-- Problem description --
The response should contain only the line with "Given: Click the Fluminense shield crest" and every line after it to the end of the listing below, duplicated exactly; no picture belongs in it.

-- Data supplied --
= = = = = = =

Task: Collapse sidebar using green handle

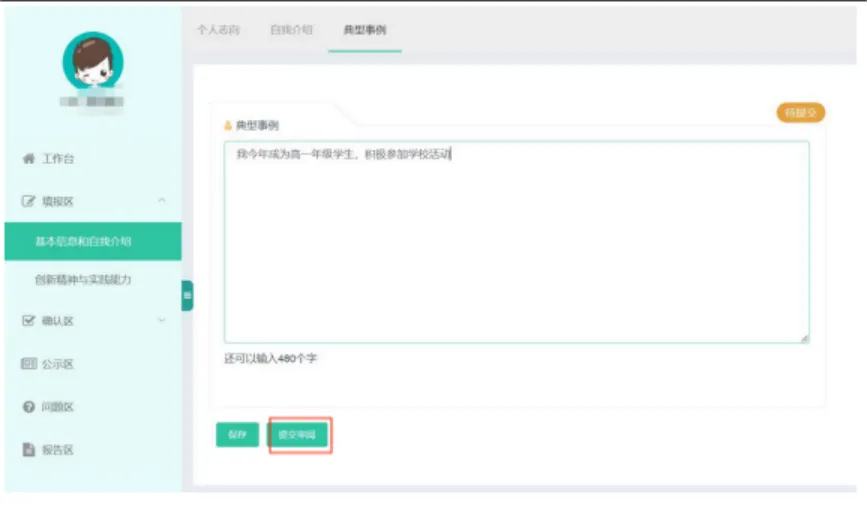Action: tap(187, 296)
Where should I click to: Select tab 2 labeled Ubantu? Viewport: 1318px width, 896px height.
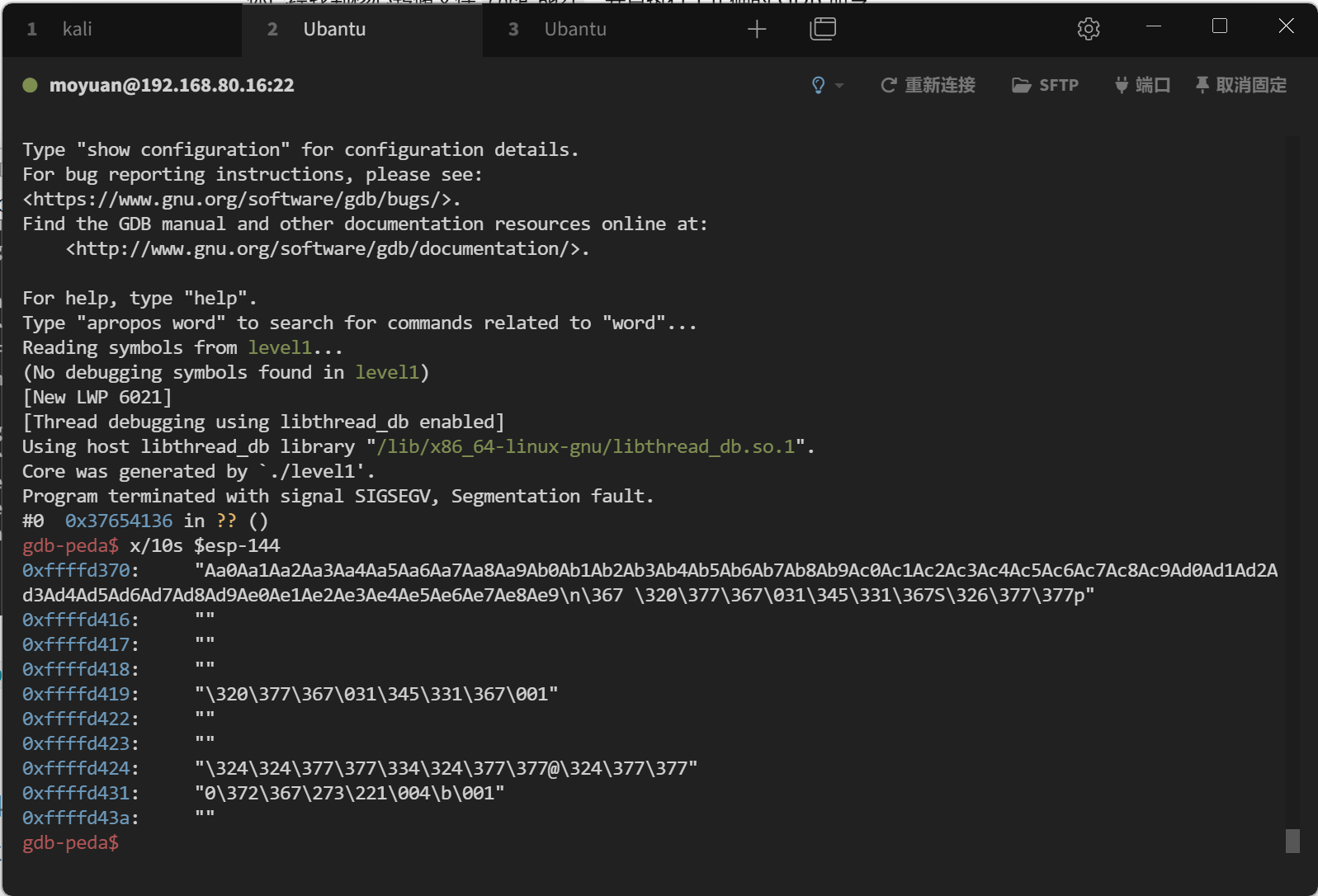[x=333, y=30]
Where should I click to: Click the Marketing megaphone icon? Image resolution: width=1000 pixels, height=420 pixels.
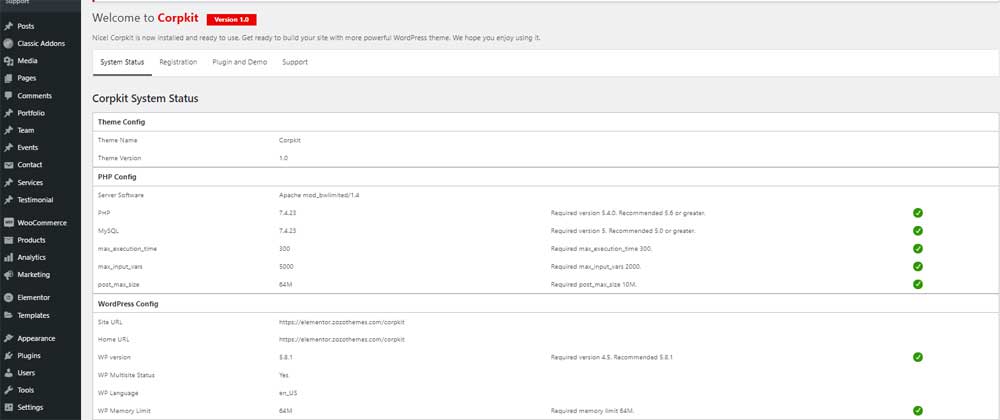pos(9,275)
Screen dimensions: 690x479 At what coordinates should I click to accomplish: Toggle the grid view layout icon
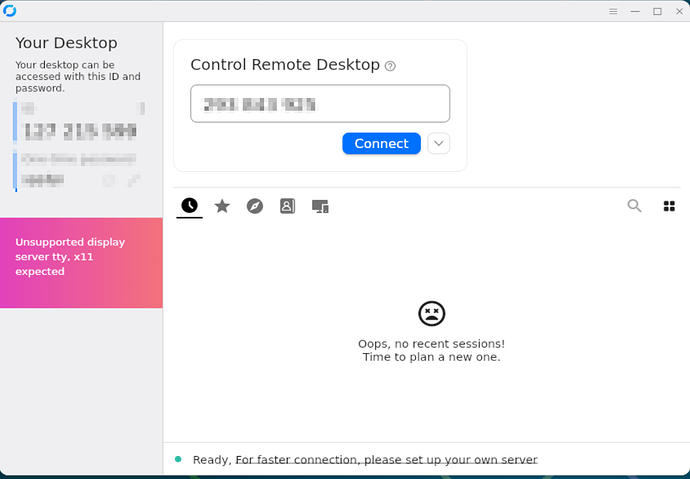coord(669,206)
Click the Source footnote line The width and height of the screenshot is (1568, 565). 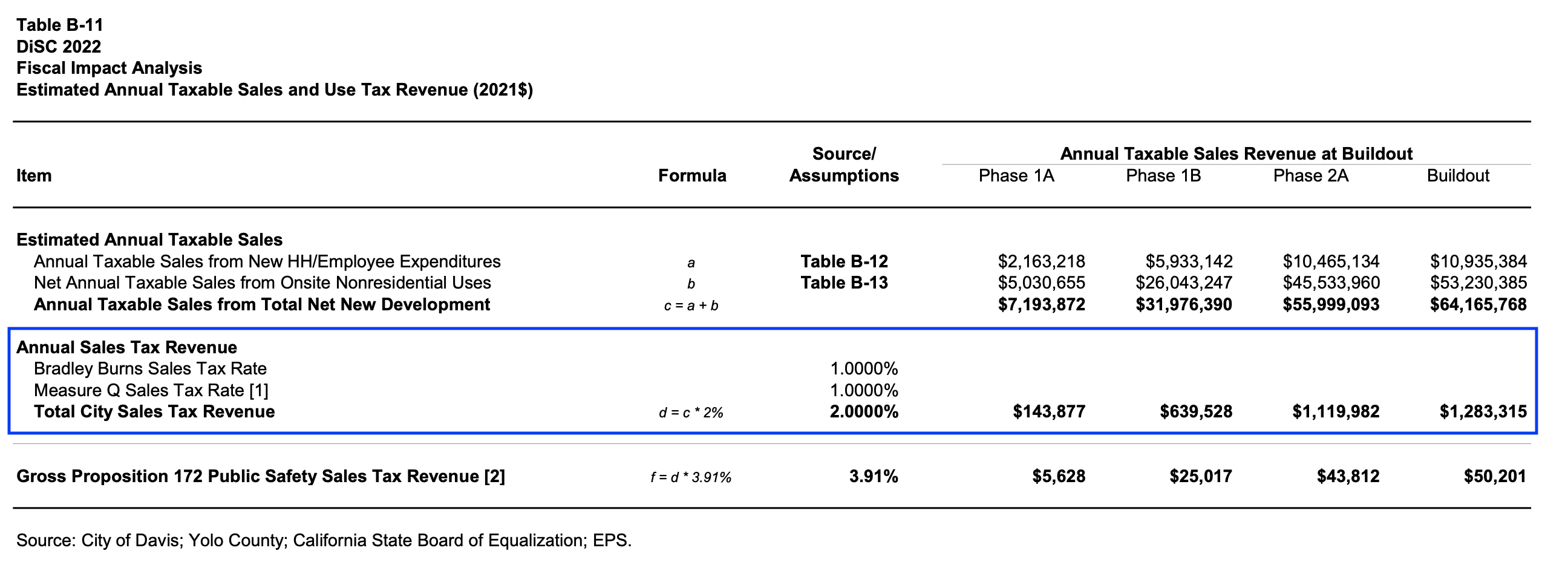pyautogui.click(x=324, y=541)
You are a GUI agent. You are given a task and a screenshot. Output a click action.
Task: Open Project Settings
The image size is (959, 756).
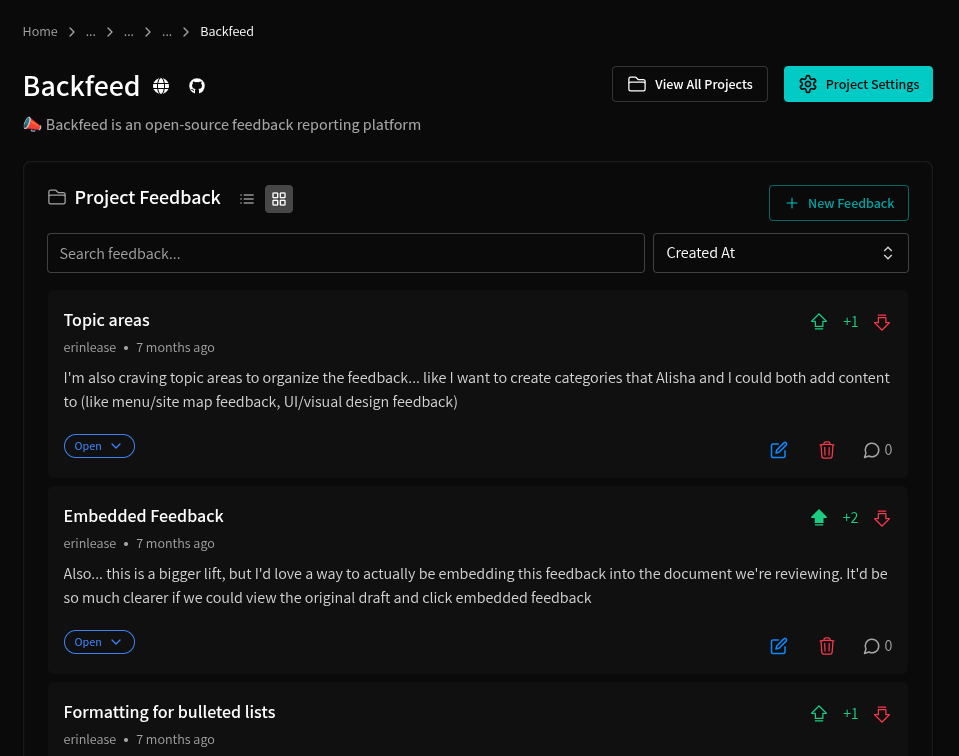pos(858,84)
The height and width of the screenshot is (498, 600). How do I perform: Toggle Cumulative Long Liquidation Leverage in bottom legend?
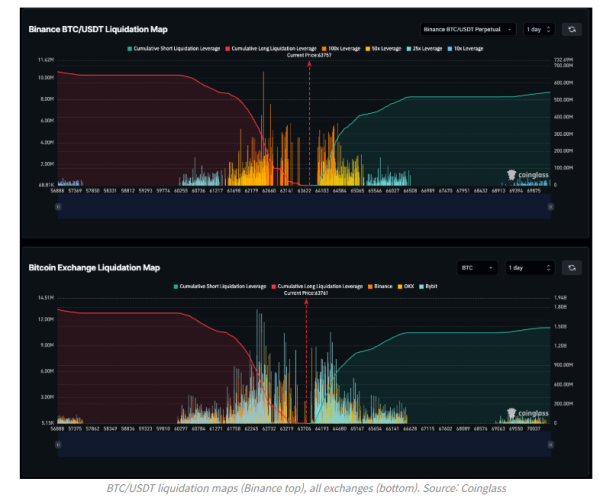click(x=319, y=286)

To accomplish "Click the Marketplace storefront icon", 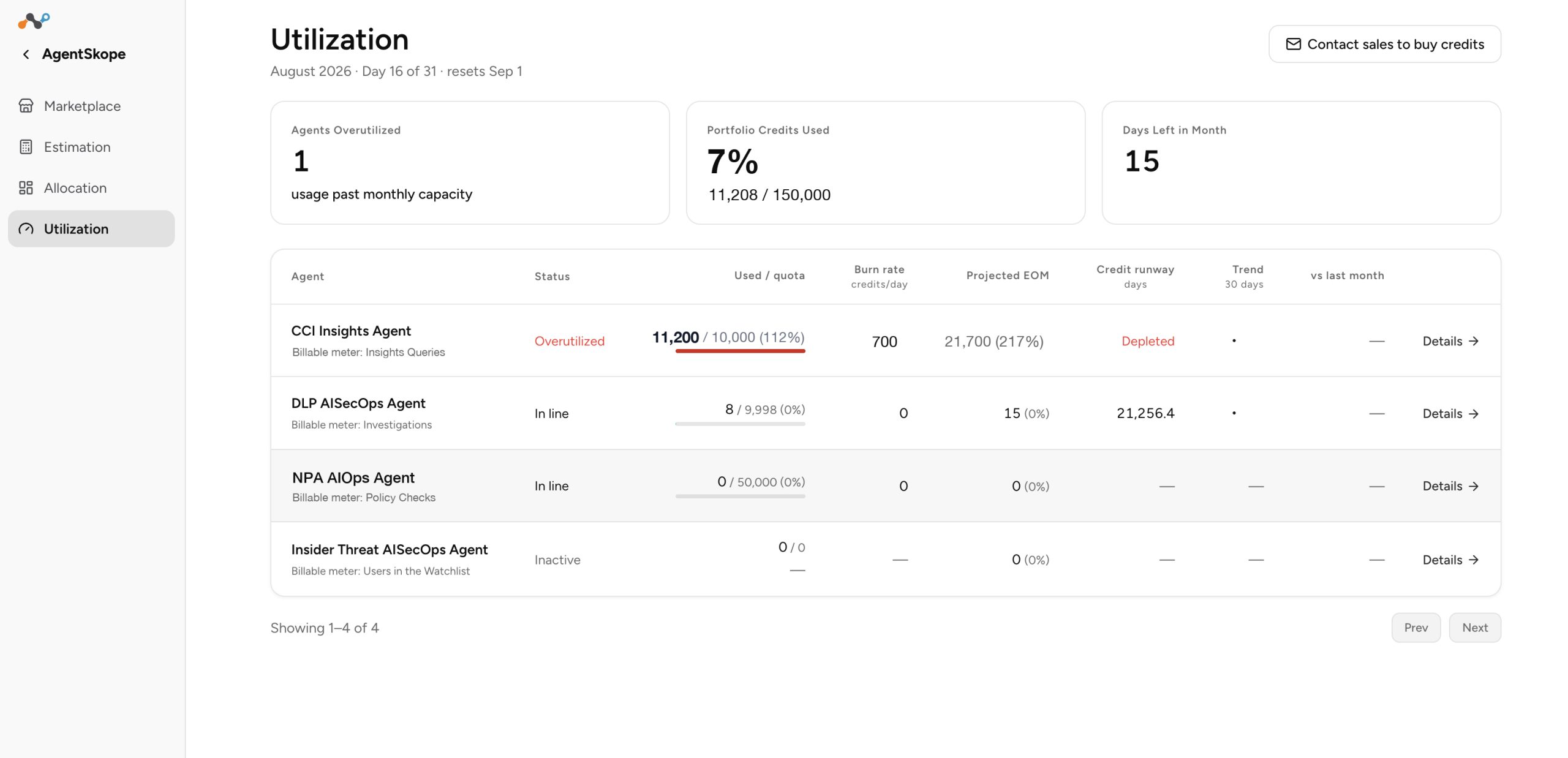I will (x=26, y=106).
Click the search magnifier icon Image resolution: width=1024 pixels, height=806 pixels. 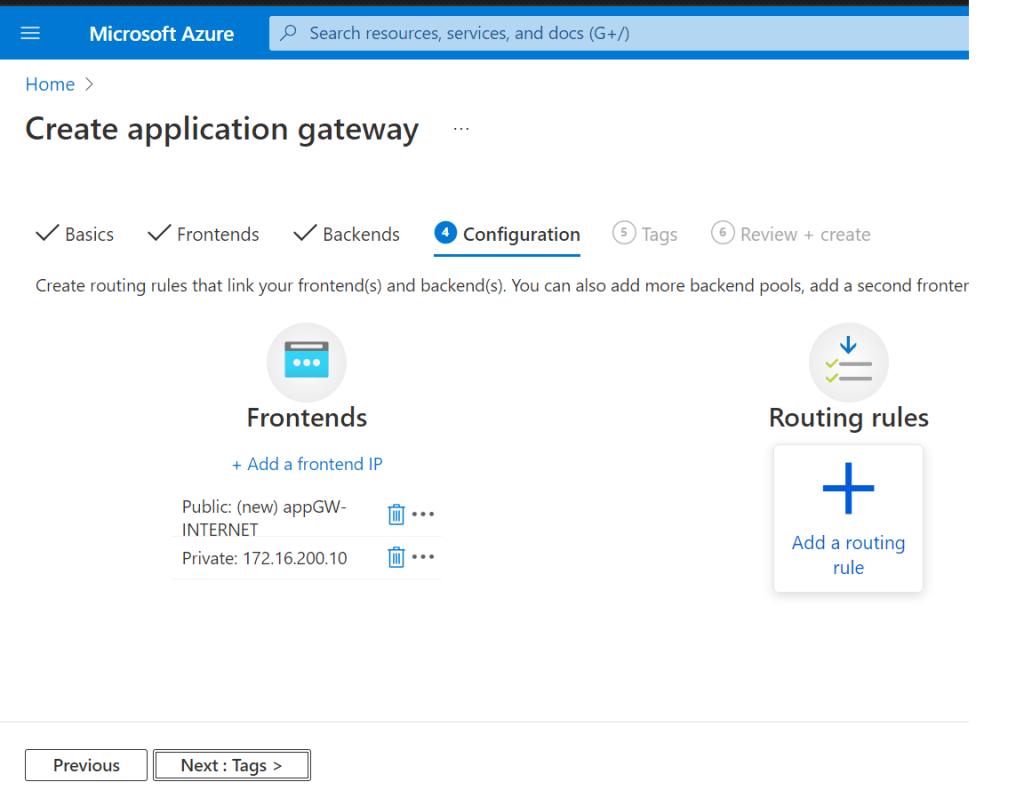coord(289,33)
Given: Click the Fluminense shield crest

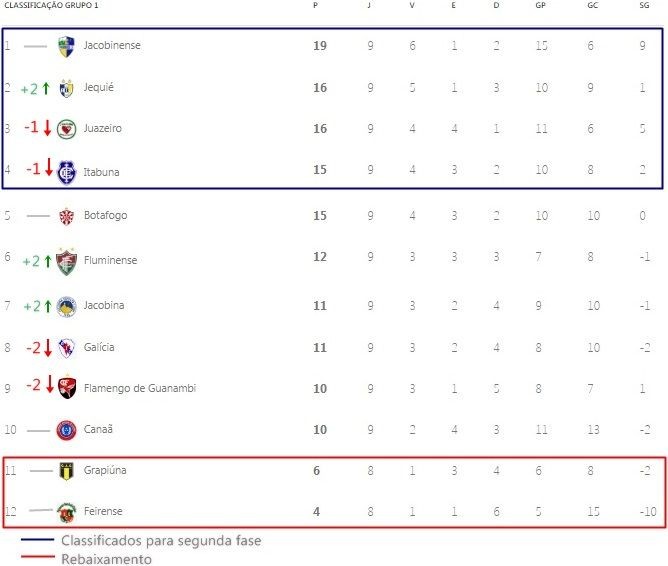Looking at the screenshot, I should (66, 261).
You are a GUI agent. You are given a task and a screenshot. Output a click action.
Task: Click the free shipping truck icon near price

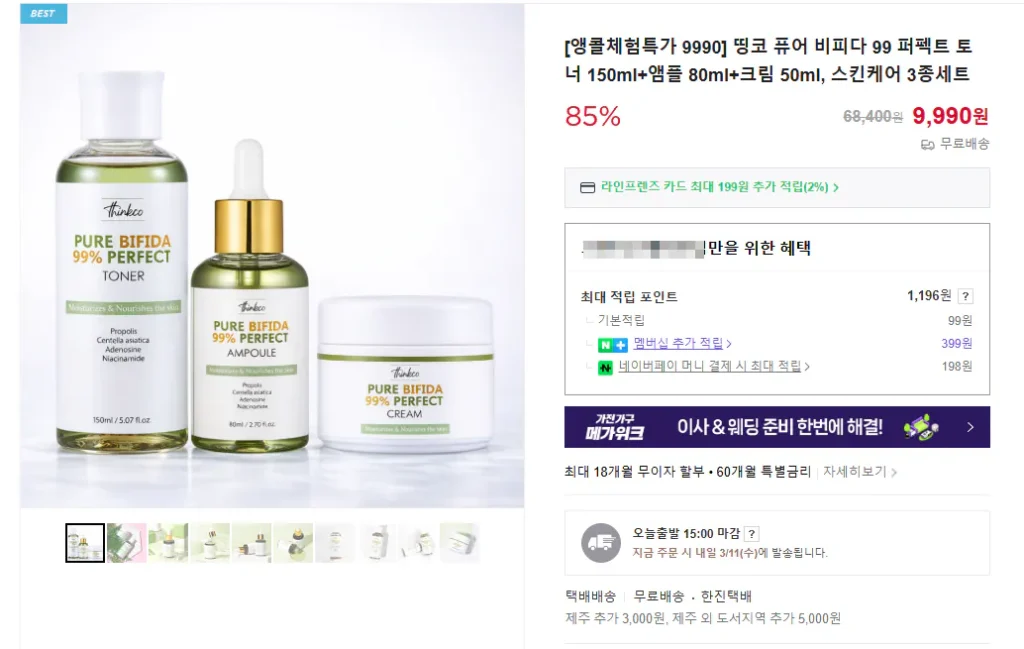[x=927, y=144]
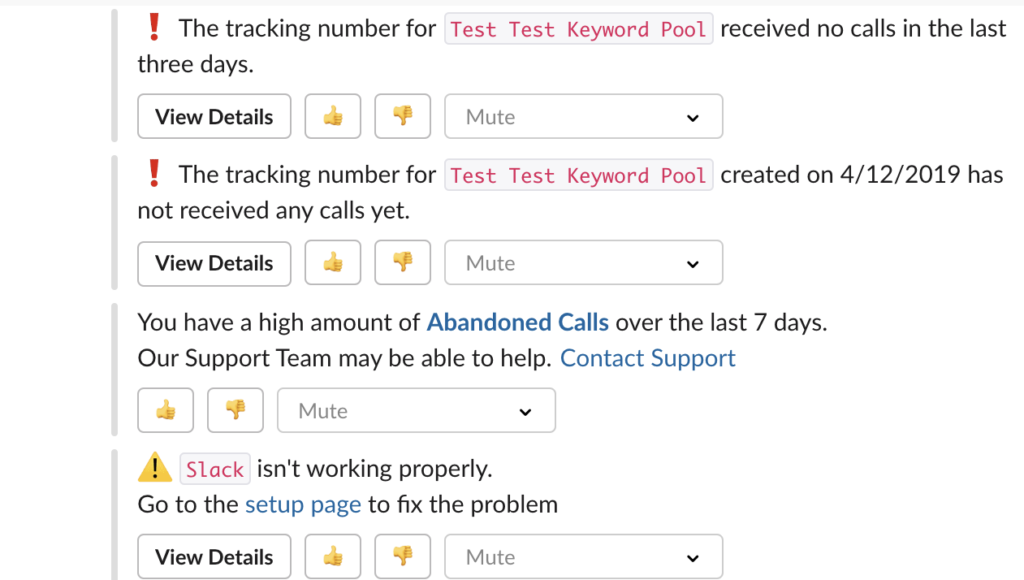The image size is (1024, 580).
Task: Go to the setup page link
Action: (x=303, y=504)
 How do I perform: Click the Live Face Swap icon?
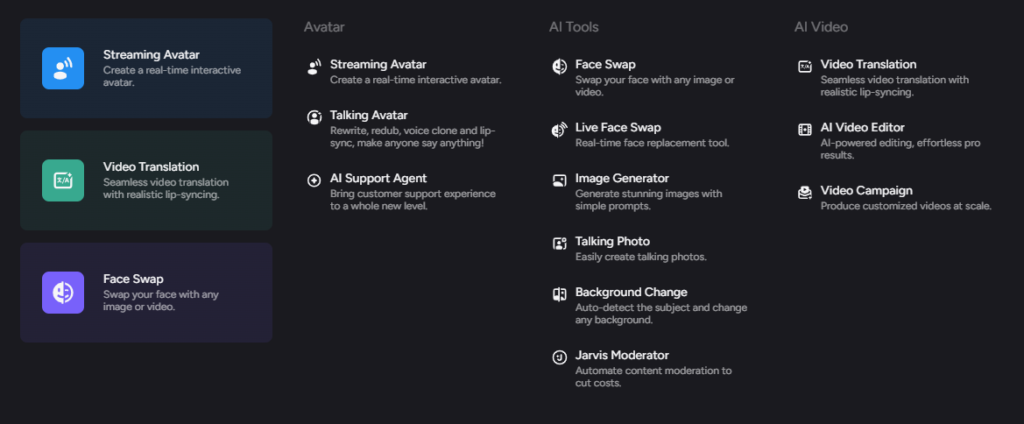pos(559,130)
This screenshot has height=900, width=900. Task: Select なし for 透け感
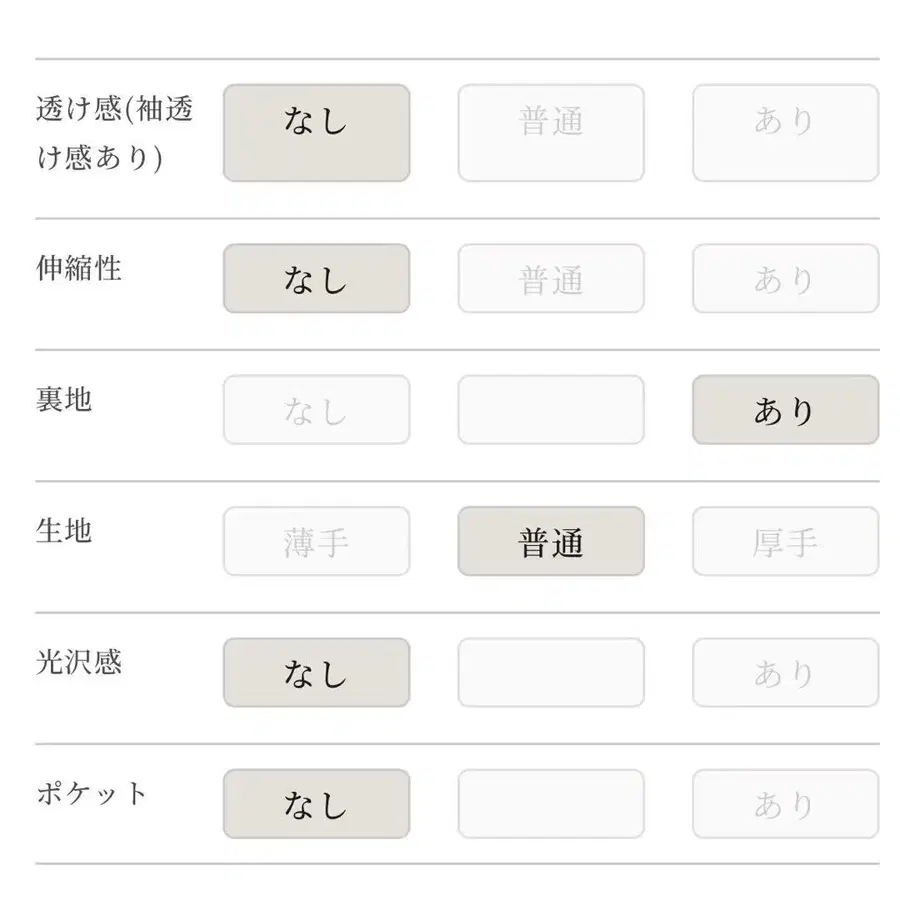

= = = = = = =

-- Finished task --
Given: Click the Fluminense shield crest

Looking at the screenshot, I should (66, 261).
You are a GUI agent. You are given a task and a screenshot. Output a click action.
Task: Click the free shipping truck icon near price

[x=927, y=144]
The image size is (1024, 580).
Task: Go to the setup page link
Action: (x=303, y=504)
 How do I perform: Click the Live Face Swap icon?
pos(559,130)
This screenshot has height=900, width=900. Task: Select なし for 透け感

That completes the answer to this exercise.